Passage to read:
◆ ◆ ◆ ◆

He was fired in April after nearly seven years with the MPPD, according to documents filed July 31 with the San Mateo County Superior Court.

In 2012, the lawsuit states, Mr. Igno negotiated a suspension of 100 hours for failing to appear in traffic court. In exchange, he said, allegations of lying were supposed to be deleted from his personnel record. Those allegations involved lies related to taking time off work for a fishing trip instead of appearing in traffic court; attempting to hide evidence of a traffic stop to avoid appearing in traffic court; and trying to hide a failure to check a neighborhood while on patrol following a theft report.

Documents filed with the lawsuit state that Mr. Igno had three previous incidents of misconduct on his record already — failing to appear in traffic court in 2010; a two-shift suspension without pay for speeding through a red light with two prisoners in the backseat of the car in 2009; and failing to show up for an internal affairs interview in 2009.

Part of the agreement regarding the 100-hour suspension included a “last chance” clause that Mr. Igno “agreed to be terminated if he is hereafter determined to have violated any City or Department policy regarding truthfulness, dishonesty, or false statements to a supervisor.”

◆ ◆ ◆ ◆

Stored data:
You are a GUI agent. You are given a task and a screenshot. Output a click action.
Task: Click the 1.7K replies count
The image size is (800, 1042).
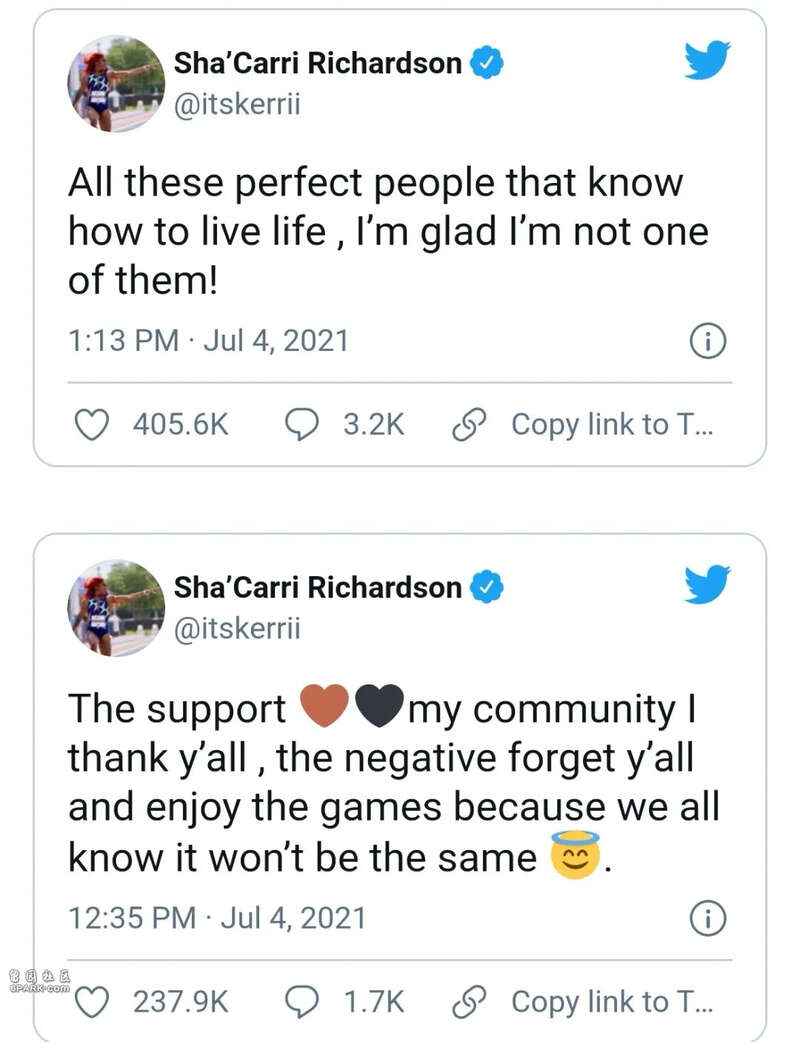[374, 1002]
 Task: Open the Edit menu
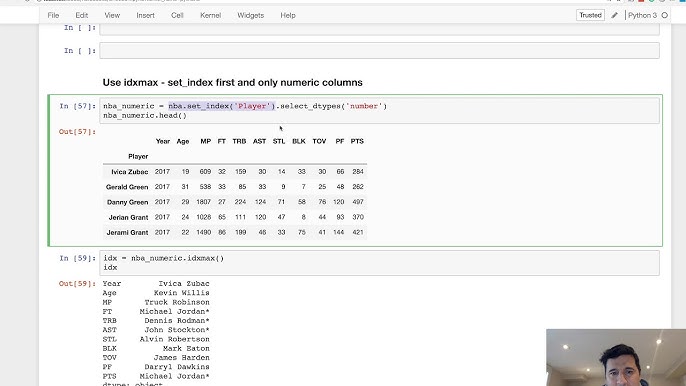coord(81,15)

◆ ◆ ◆ ◆

What this exercise asks:
**a.** According to the passage on Mr. Igno's lawsuit, why was he given a two-shift suspension without pay in 2009?
**b.** Go on with the passage on Mr. Igno's lawsuit, starting after its final sentence.

Results of the exercise:
**a.** He sped through a red light with two prisoners in the backseat of the car.

**b.**
That clause appears to play a role in Police Chief Bob Jonsen’s decision to fire Mr. Igno following further alleged dishonesty. In January 2013, according to a memo attached to the lawsuit, Mr. Igno allegedly lied about what happened during an off-duty contact with at least one man in a Safeway parking lot in Aptos.

The memo includes a list of previous alleged misconduct by Mr. Igno, which the lawsuit claims violates the agreement negotiated in 2012. The complaint also claims that the officer was not given a chance to review or respond to the comments still in his personnel file, and that the department refused to delete the references to the prior alleged misconduct.

“Respondents use of the dishonesty allegation from the prior case shows an intent to taint the arbitrator who will be hearing the current case in dispute between the parties by disclosing uncharged, unsustained, and unmitigated allegations of dishonesty,” the lawsuit states.

Mr. Igno is asking for monetary damages, court costs and an order to prohibit the police department from using the prior allegations against him and to require the department to delete all references to the incidents.

Binding arbitration

Mr. Igno is looking to both the court and arbitration for relief, his attorney, Sean D. Howell, confirmed.

Mr. Howell said he couldn’t comment on the specifics of an open case. In general, he explained, there are times when certain issues must be resolved by the court prior to going to arbitration in an attempt to “narrow the issues” before the arbitrator hears the case.

Menlo Park earned sharp criticism for using binding arbitration to resolve disputes over police disciplinary actions after the Almanac broke the story of how Officer Jeffrey Vasquez, fired after being caught naked with a prostitute in a motel room in Sunnyvale and reportedly admitting that it wasn’t the first time he’d solicited a hooker for sex, was reinstated through binding arbitration and awarded $188,000 in back pay. He remains employed by the city.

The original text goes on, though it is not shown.